Opportunity to introduce policies on domestic violence leave

Authors, Joel Zyngier , Phoebe Griffin

As we approach the end of the financial year, many employers will be reviewing their human resources/employee policies and procedures. During this process, employers may wish to take the opportunity to introduce a policy on domestic violence leave, due to recent changes in the law. It is important for employers to be aware of the changes, understand the new entitlements and ensure their policies enable them to lawfully handle domestic violence leave applications.

On 12 December 2018, the Fair Work Amendment (Family and Domestic Violence Leave) Act 2018 (Cth) took effect. This created a new entitlement in the National Employment Standards (NES) for employees to take up to five days unpaid leave to deal with family and domestic violence.

As civil penalties apply for a contravention of the NES, employers must not refuse a lawful request to take domestic violence leave. The current maximum penalty for contravention of the NES is $12,600 for an individual and $63,000 for a body corporate.

Why and what are the changes?

Domestic violence is a prevalent problem – intimate partner violence causes more injury, disability and death than any other risk factor for women aged 25-44 [1] – but domestic violence is still highly stigmatised and widely misunderstood by the community. The legislative change signals both a practical and policy-based change in approaches to domestic violence.

The new leave entitlements are intended to empower domestic violence victims by validating their need to take time to deal with abuse without jeopardising or impacting their employment.
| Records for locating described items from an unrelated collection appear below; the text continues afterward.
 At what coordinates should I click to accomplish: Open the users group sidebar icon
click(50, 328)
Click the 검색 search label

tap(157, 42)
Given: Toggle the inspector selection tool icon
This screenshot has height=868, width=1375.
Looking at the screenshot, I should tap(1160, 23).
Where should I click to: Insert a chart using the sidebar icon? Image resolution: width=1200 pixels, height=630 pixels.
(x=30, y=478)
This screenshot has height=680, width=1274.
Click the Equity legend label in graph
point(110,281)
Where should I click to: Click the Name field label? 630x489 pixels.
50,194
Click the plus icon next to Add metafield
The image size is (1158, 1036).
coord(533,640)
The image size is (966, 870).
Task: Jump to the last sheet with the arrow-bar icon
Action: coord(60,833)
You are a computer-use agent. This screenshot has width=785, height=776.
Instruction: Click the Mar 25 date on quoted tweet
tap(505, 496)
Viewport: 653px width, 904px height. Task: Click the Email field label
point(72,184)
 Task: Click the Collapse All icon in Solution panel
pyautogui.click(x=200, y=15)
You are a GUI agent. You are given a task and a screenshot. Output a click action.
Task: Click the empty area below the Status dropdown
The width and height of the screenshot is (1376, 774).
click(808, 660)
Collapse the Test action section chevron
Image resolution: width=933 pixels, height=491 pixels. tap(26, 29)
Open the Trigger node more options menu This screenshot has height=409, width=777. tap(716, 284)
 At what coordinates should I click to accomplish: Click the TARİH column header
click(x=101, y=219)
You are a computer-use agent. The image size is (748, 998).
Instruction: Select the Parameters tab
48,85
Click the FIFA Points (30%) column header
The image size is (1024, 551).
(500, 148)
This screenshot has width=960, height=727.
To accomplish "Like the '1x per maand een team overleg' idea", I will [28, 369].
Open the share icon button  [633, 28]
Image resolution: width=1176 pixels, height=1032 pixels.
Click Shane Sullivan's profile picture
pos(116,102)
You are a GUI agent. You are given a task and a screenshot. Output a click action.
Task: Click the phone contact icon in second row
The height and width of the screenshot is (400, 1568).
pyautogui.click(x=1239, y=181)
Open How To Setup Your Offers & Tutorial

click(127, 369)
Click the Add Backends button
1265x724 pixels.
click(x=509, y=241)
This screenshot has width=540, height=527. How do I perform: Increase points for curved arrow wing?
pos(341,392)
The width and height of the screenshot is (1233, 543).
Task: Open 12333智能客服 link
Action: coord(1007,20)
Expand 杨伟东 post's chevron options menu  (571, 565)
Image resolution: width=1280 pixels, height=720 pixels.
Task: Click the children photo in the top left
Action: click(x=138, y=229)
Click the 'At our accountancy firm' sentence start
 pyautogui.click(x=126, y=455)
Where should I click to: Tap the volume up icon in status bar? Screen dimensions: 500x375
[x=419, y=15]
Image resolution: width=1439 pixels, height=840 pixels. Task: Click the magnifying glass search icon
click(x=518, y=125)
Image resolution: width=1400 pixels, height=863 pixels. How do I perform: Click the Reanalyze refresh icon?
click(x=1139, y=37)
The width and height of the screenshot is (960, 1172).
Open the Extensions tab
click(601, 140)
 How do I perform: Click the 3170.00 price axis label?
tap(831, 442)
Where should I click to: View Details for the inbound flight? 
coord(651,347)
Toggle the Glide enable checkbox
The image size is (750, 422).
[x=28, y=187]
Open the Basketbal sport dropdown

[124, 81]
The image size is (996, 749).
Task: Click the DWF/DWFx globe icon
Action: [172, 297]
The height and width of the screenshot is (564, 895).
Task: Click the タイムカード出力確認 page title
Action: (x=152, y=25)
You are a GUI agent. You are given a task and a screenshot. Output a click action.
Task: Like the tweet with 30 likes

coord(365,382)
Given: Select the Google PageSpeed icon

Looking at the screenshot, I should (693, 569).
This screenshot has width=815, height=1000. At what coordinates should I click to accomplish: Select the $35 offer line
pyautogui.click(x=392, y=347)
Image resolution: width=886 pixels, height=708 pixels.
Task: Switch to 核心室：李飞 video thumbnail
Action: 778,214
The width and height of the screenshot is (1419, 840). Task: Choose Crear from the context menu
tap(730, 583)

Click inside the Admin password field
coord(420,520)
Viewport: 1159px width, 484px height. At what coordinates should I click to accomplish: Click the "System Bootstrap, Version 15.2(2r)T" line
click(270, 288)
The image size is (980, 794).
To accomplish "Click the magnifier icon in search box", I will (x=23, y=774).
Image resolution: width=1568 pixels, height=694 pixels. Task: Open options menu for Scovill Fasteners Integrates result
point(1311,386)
Under the new provisions, employees are entitled to take unpaid leave if they are experiencing family or domestic violence and need to deal with the impact of the family or domestic violence and it is impractical to do so outside their ordinary working hours. The entitlement is: 5 days unpaid leave per 12-month period; available to all employees, including part-time and casual employees; not pro-rated to part-time hours of work; available from the beginning of the 12-month period (i.e. it does not accrue over the period); does not accumulate year-to-year; and is not payable on termination.

‘Family or domestic violence’ is defined as violent or threatening behaviour by a close relative of an employee that seeks to coerce or control the employee and causes the employee harm or to be fearful[2]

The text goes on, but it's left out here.